Putin opens new oil terminal on Russia’s Pacific coast

Author: 
Agencies
Publication Date: 
Tue, 2009-12-29 03:00

MOSCOW: Prime Minister Vladimir Putin on Monday opened a new oil export terminal that will serve as a key gateway for Russian energy exports to Asian markets.

Putin clicked on a computer mouse to fill a Russian tanker bound for Hong Kong at the terminal in the fareastern port of Kozmino, “For Russia this is truly a serious event,” Putin said in televised remarks at the opening ceremony.

“This is a strategic project because it allows us to enter completely new, growing, promising markets of the Asian Pacific region,” Putin said. “This is the completion of one of the largest projects in modern Russia.”
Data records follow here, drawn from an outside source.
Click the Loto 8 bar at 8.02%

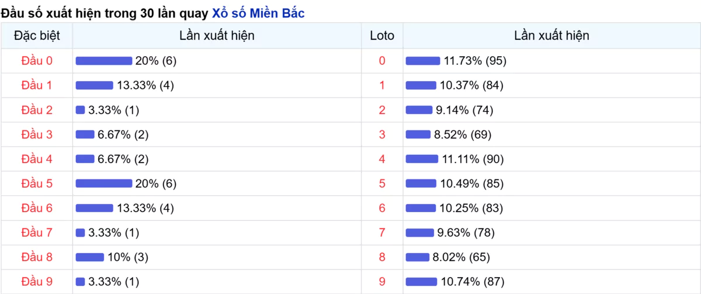click(x=418, y=257)
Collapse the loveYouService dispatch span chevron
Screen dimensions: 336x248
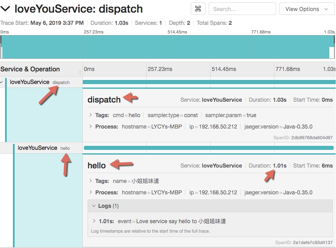[x=2, y=82]
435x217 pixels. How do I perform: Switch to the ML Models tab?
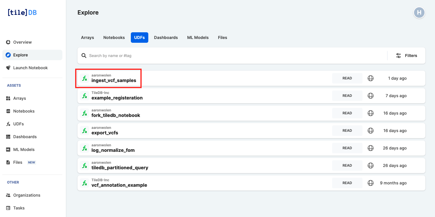click(198, 38)
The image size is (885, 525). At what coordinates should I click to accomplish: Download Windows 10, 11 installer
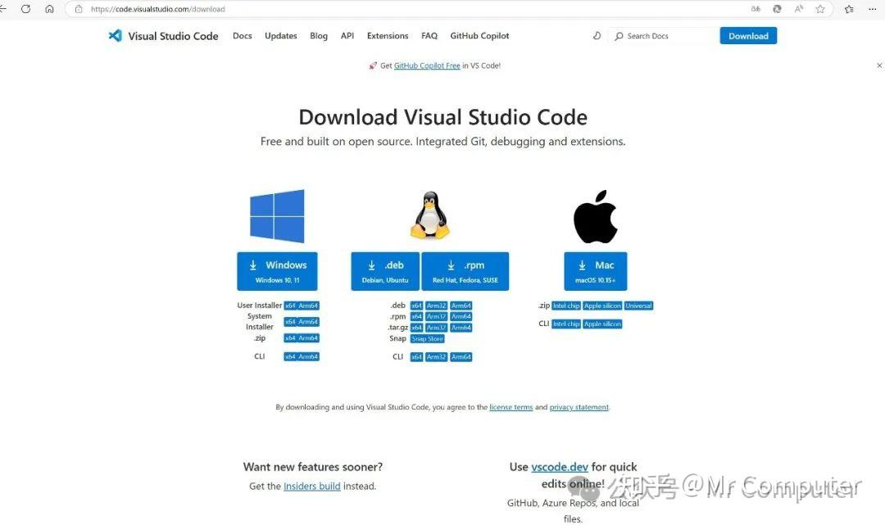277,270
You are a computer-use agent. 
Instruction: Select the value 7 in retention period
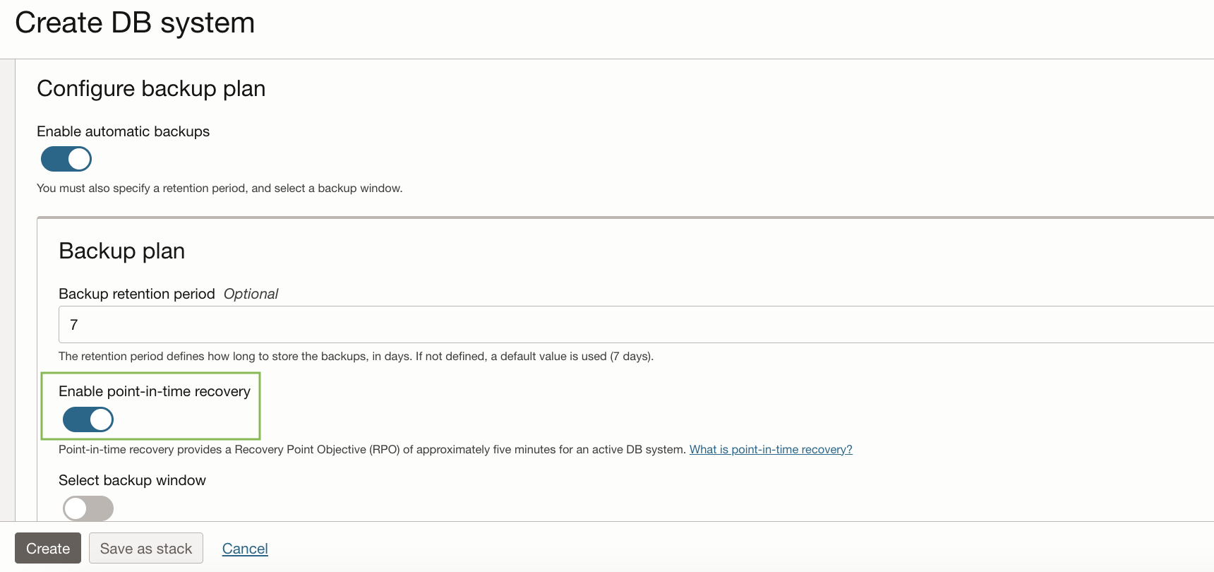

Russia has sought to diversify its energy exports, which until now have been mostly bound for Europe. “It’s a great New Year’s gift for Russia,” Putin said, praising workers for the “grandiose” job.
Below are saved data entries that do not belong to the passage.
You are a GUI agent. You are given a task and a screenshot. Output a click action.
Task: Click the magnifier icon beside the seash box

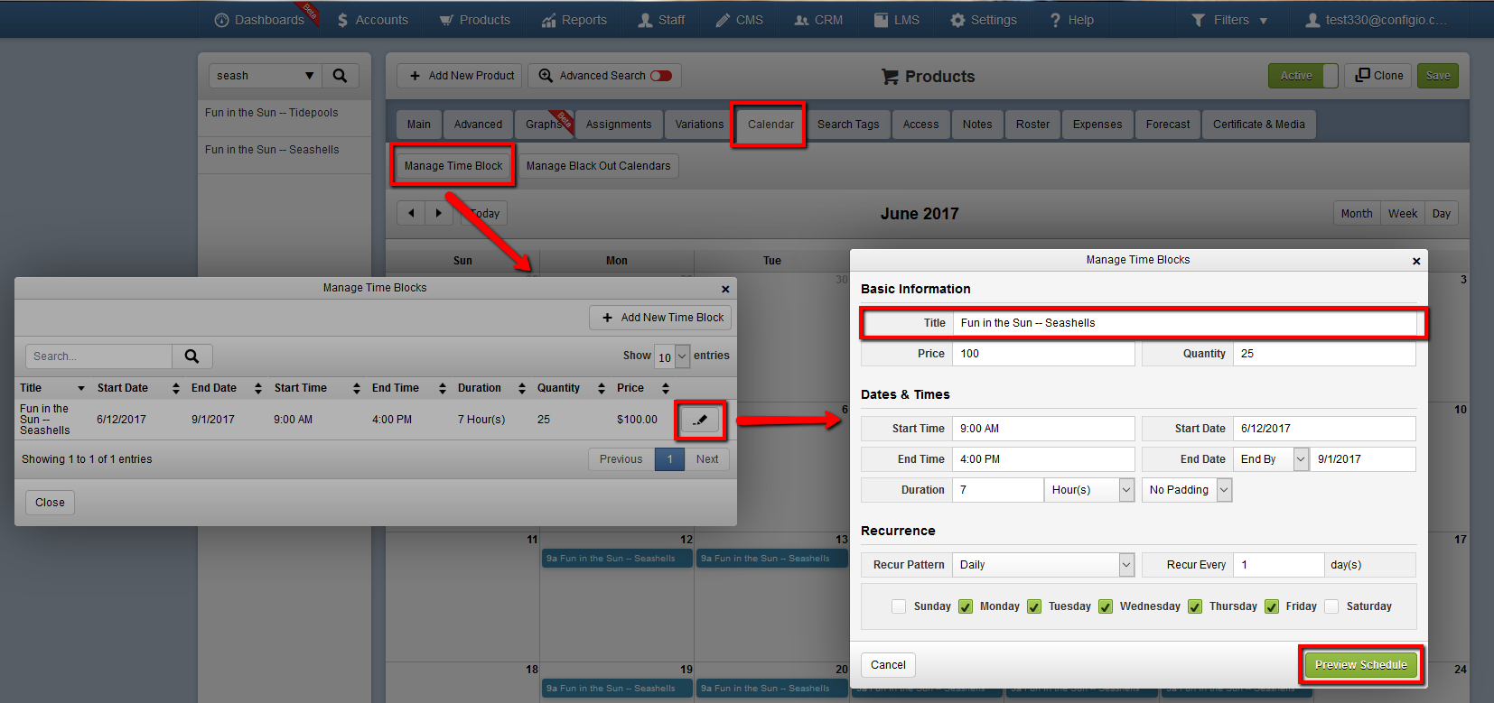340,76
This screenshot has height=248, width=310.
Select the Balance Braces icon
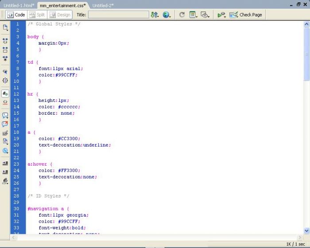pyautogui.click(x=5, y=81)
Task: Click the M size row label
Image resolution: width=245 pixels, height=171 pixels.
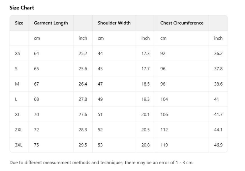Action: (x=17, y=84)
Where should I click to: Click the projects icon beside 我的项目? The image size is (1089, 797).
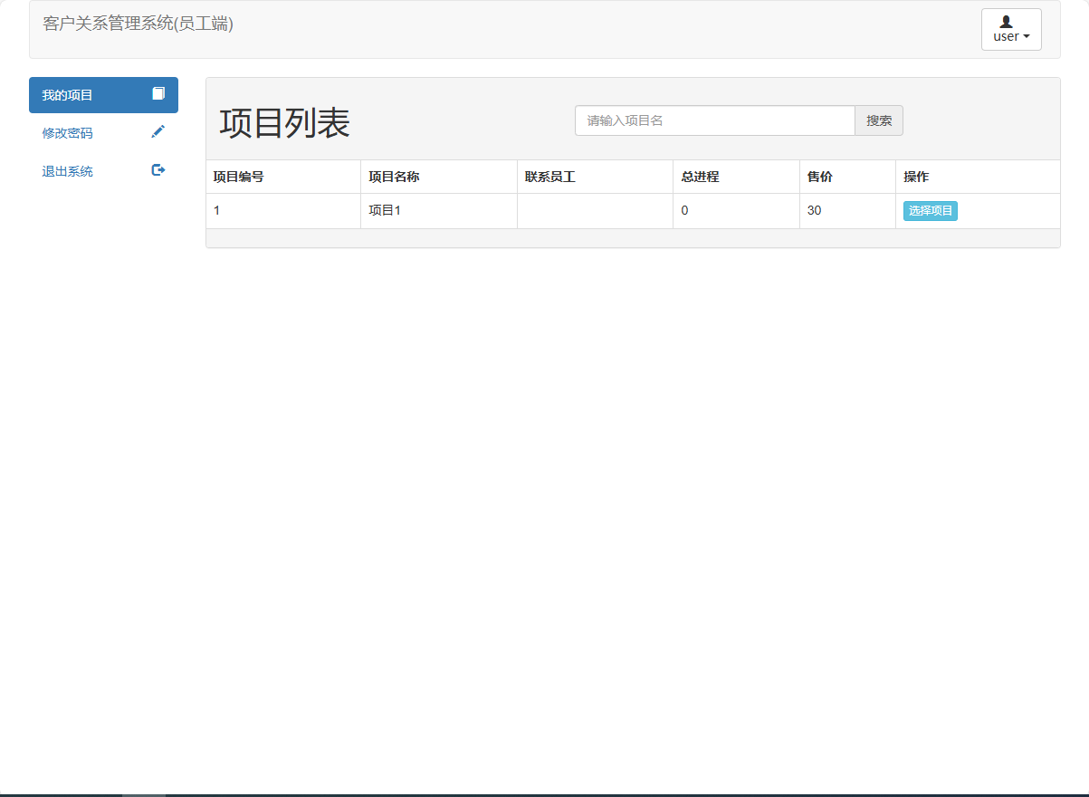point(158,94)
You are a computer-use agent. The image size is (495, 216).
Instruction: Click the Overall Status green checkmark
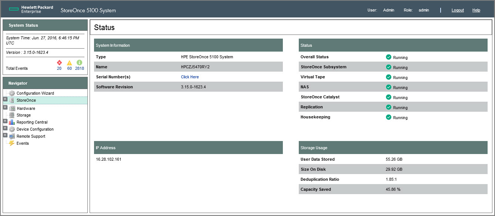[388, 57]
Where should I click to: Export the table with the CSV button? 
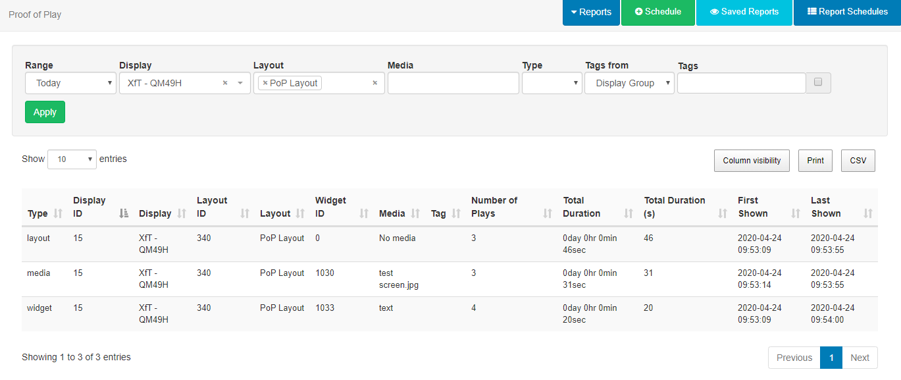click(858, 161)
He said it cost 60 billion rubles (about $2 billion) to build the Kozmino terminal. Kozmino is the destination point of a new pipeline that will pump crude from huge oilfields in eastern Siberia.
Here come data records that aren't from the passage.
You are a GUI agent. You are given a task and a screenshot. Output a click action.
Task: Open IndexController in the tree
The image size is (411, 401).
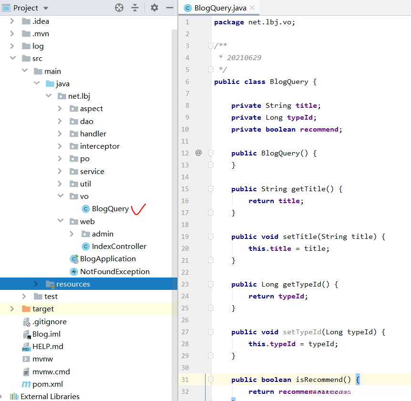[119, 247]
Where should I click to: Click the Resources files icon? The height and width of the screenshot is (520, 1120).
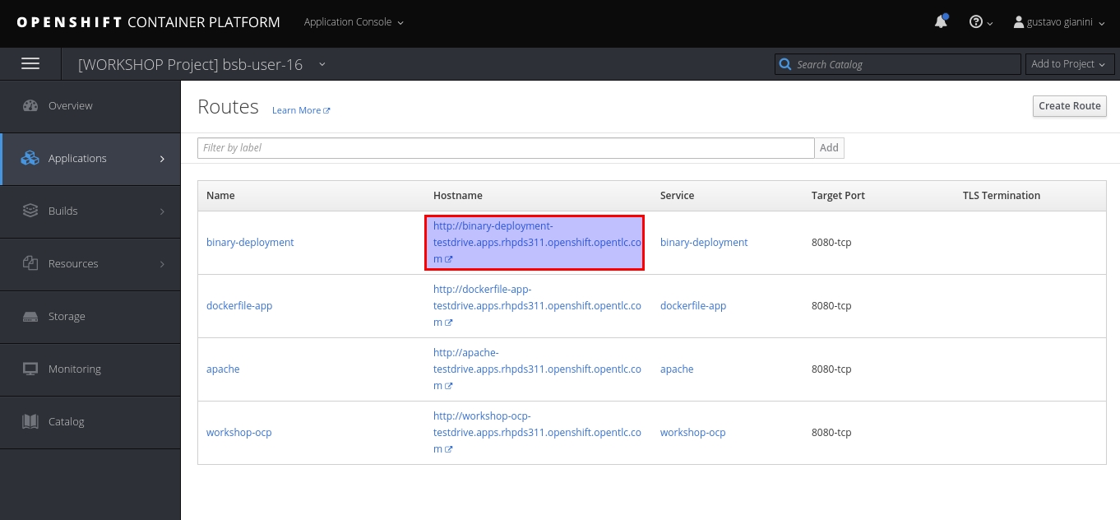click(30, 263)
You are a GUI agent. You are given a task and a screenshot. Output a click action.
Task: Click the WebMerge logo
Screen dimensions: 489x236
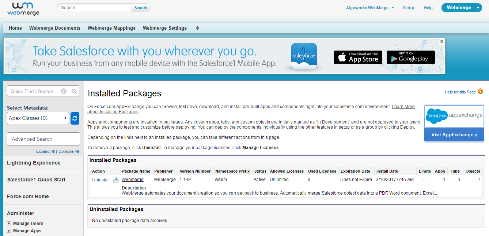23,9
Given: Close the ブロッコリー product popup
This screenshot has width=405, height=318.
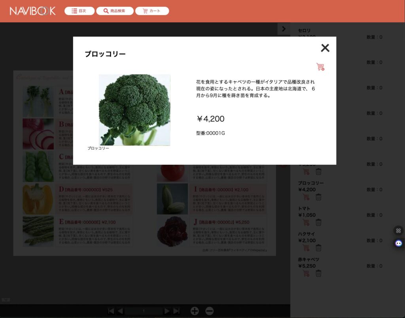Looking at the screenshot, I should point(325,48).
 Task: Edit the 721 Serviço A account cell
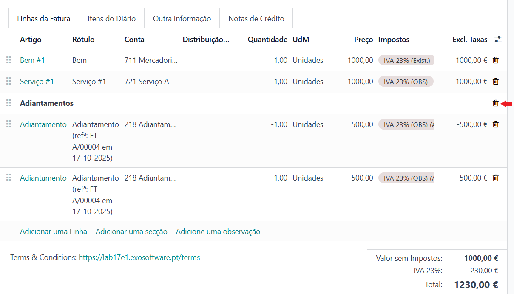(x=147, y=82)
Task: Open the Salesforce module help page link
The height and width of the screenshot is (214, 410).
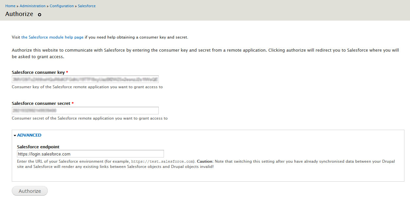Action: (x=52, y=37)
The pipeline’s first 2,750-km section linking Taishet in eastern Siberia with Skovorodino near the border with China was completed last month, but exports to the energy-hungry economic giant are expected to start only in 2011 after the two neighbors’ pipeline systems are linked.

It cost 360 billion rubles (about $12 billion) to build the Taishet-Skovorodino pipeline, which was completed quickly thanks to a deal with China in February that provided $25 billion in loans to Russian state energy companies in exchange for oil supplies for the next 20 years.

The second leg stretching from Skovorodino to Kozmino, another 2,100 km east, is still being built, and until its completion in 2012 the oil will be carried there by rail.

“The pipeline’s launch will strengthen Russia’s energy security,” said Nikolai Tokarev, the president of Russia’s state-controlled Transneft oil company, which operates the pipeline.

Chris Weafer, chief strategist at Uralsib Bank in Moscow, said the opening of the new route would give Russia new export outlets and ease “the threat to export growth... poised by the congested Bosphorus.”